**Aim of the exercise:**
Reproduce the listing exactly, please, with every line intact.

─── Supplied records

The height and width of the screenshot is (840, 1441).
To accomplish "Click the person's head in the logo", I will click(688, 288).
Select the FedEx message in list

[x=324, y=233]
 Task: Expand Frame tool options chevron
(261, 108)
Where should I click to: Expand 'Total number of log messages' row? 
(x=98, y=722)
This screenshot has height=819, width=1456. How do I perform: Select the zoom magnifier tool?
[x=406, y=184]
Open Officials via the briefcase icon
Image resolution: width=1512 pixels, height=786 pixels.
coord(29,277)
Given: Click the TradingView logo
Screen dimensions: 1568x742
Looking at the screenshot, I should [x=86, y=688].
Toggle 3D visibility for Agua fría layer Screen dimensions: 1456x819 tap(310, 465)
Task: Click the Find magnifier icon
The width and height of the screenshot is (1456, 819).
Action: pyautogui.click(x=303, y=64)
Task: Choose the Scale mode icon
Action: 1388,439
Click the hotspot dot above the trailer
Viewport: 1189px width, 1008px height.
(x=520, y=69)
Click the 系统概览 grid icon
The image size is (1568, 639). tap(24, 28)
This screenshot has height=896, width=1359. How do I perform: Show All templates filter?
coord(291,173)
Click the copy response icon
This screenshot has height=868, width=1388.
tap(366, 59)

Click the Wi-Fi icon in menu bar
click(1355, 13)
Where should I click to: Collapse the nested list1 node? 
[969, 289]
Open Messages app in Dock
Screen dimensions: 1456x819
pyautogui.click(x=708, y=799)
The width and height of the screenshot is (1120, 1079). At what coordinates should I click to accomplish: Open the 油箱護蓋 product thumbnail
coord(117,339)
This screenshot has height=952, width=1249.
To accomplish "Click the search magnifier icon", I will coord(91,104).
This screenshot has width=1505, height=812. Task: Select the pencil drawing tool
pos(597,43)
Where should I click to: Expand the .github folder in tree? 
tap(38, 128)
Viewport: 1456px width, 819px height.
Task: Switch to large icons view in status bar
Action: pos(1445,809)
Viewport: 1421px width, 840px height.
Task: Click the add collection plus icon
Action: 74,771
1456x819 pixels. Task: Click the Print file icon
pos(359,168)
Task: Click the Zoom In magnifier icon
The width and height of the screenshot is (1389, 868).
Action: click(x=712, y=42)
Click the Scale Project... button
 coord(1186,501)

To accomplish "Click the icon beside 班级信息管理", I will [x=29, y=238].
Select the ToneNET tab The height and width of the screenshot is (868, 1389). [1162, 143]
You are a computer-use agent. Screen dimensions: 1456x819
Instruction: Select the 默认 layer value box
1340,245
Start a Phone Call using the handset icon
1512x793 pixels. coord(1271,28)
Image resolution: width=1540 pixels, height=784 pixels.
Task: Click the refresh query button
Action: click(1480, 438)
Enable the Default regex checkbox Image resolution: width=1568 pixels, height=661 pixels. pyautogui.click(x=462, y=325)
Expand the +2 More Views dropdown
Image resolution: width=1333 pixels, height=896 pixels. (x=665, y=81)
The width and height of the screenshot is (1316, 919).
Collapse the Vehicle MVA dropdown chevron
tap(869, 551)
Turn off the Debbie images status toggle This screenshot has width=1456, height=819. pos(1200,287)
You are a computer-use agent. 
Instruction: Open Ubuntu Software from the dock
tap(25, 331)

──────

**Solution to this exercise:**
The height and width of the screenshot is (840, 1441).
To accomplish "Click the person's head in the logo", I will click(688, 288).
Select the FedEx message in list

[x=324, y=233]
 Task: Expand Frame tool options chevron
(261, 108)
Where should I click to: Expand 'Total number of log messages' row? 
(x=98, y=722)
This screenshot has height=819, width=1456. How do I perform: Select the zoom magnifier tool?
[x=406, y=184]
Open Officials via the briefcase icon
Image resolution: width=1512 pixels, height=786 pixels.
coord(29,277)
Given: Click the TradingView logo
Screen dimensions: 1568x742
Looking at the screenshot, I should [x=86, y=688].
Toggle 3D visibility for Agua fría layer Screen dimensions: 1456x819 tap(310, 465)
Task: Click the Find magnifier icon
The width and height of the screenshot is (1456, 819).
Action: pyautogui.click(x=303, y=64)
Task: Choose the Scale mode icon
Action: 1388,439
Click the hotspot dot above the trailer
Viewport: 1189px width, 1008px height.
(x=520, y=69)
Click the 系统概览 grid icon
The image size is (1568, 639). tap(24, 28)
This screenshot has height=896, width=1359. How do I perform: Show All templates filter?
coord(291,173)
Click the copy response icon
This screenshot has height=868, width=1388.
tap(366, 59)

Click the Wi-Fi icon in menu bar
click(1355, 13)
Where should I click to: Collapse the nested list1 node? 
[969, 289]
Open Messages app in Dock
Screen dimensions: 1456x819
pyautogui.click(x=708, y=799)
The width and height of the screenshot is (1120, 1079). At what coordinates should I click to accomplish: Open the 油箱護蓋 product thumbnail
coord(117,339)
This screenshot has height=952, width=1249.
To accomplish "Click the search magnifier icon", I will coord(91,104).
This screenshot has width=1505, height=812. Task: Select the pencil drawing tool
pos(597,43)
Where should I click to: Expand the .github folder in tree? 
tap(38, 128)
Viewport: 1456px width, 819px height.
Task: Switch to large icons view in status bar
Action: pos(1445,809)
Viewport: 1421px width, 840px height.
Task: Click the add collection plus icon
Action: 74,771
1456x819 pixels. Task: Click the Print file icon
pos(359,168)
Task: Click the Zoom In magnifier icon
The width and height of the screenshot is (1389, 868).
Action: click(x=712, y=42)
Click the Scale Project... button
 coord(1186,501)

To accomplish "Click the icon beside 班级信息管理", I will [x=29, y=238].
Select the ToneNET tab The height and width of the screenshot is (868, 1389). [1162, 143]
You are a computer-use agent. Screen dimensions: 1456x819
Instruction: Select the 默认 layer value box
1340,245
Start a Phone Call using the handset icon
1512x793 pixels. coord(1271,28)
Image resolution: width=1540 pixels, height=784 pixels.
Task: Click the refresh query button
Action: click(1480, 438)
Enable the Default regex checkbox Image resolution: width=1568 pixels, height=661 pixels. pyautogui.click(x=462, y=325)
Expand the +2 More Views dropdown
Image resolution: width=1333 pixels, height=896 pixels. (x=665, y=81)
The width and height of the screenshot is (1316, 919).
Collapse the Vehicle MVA dropdown chevron
tap(869, 551)
Turn off the Debbie images status toggle This screenshot has width=1456, height=819. pos(1200,287)
You are a computer-use agent. 
Instruction: Open Ubuntu Software from the dock
tap(25, 331)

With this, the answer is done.